L’éternuement est un phénomène qui se déroule naturellement suite à l’inhalation des microbes qui franchissent les muqueuses. C’est un moyen qu’utilise votre système immunitaire pour se débarrasser des déchets et des poussières qui sont rentrés dans votre nez et qui n’ont pas pu être retenu par le mucus. Mais, pourquoi dit-on « à tes souhaits » à chaque fois qu’une personne éternue ? Pourquoi votre premier réflexe est de lui souhaiter que ces vœux se réalisent ? C’est une question pertinente et peut-être que vous vous posez la même question. Découvrez dans cet article les explications possibles. 

« À tes souhaits » : un signe qui existe depuis l’Antiquité

Noter que cette expression à plusieurs explications selon chaque personne. Ainsi, pour certains, c’est un signe datant des croyances de l’antiquité, cliquez pour en savoir plus si vous désirez avoir d’autres informations. En effet, selon ces personnes, « à tes souhaits » révèle d’une coutume selon laquelle l’éternuement est interprété comme étant un mauvais ou un signe dépendamment du moment de la journée ou la position de la lune. L’explication de cette expression était en réalité « que Jupiter te conserve ». 
Cependant, elle a été transformée par les chrétiens et est devenir désormais « que Dieu te bénisse ». L’éternuement était donc lié aux esprits et était une manière pour eux de louer leurs dieux respectifs. Pour les Grecs, l’éternuement symbolisait le passage d’un esprit divin.
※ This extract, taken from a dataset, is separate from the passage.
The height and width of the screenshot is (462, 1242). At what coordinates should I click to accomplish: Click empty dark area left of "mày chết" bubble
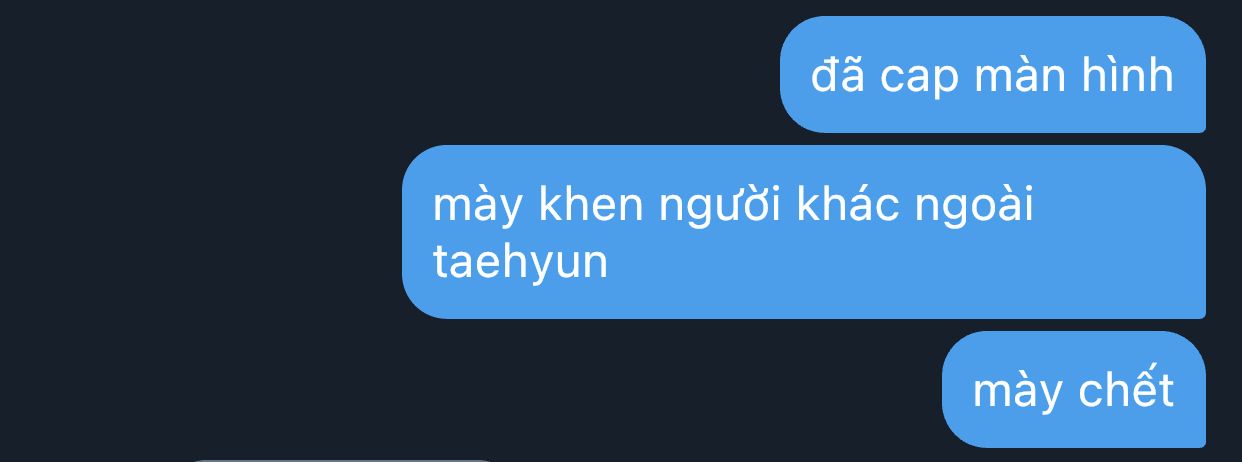(470, 389)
« À tes souhaits » : une manière de prévenir une maladie au Moyen-âge

Pour d’autres personnes, cette réponse à l’éternuement a vu le jour au moyen âge pendant l’époque de la maladie de la peste. C’était une pandémie qui touchait bon nombre de personnes dans le monde entier. Elle s’exprimait par la fièvre, les maux de tête et les frissons suivis d’apparition des boutons. Ainsi, cette expression était utilisée pour souhaiter aux personnes malades de réaliser leurs souhaits, mais de ne pas choper la maladie de la peste. « À tes souhaits » signifiait dans le temps : « que dieu vous préserve »’ de la peste ou « bonne chance »’.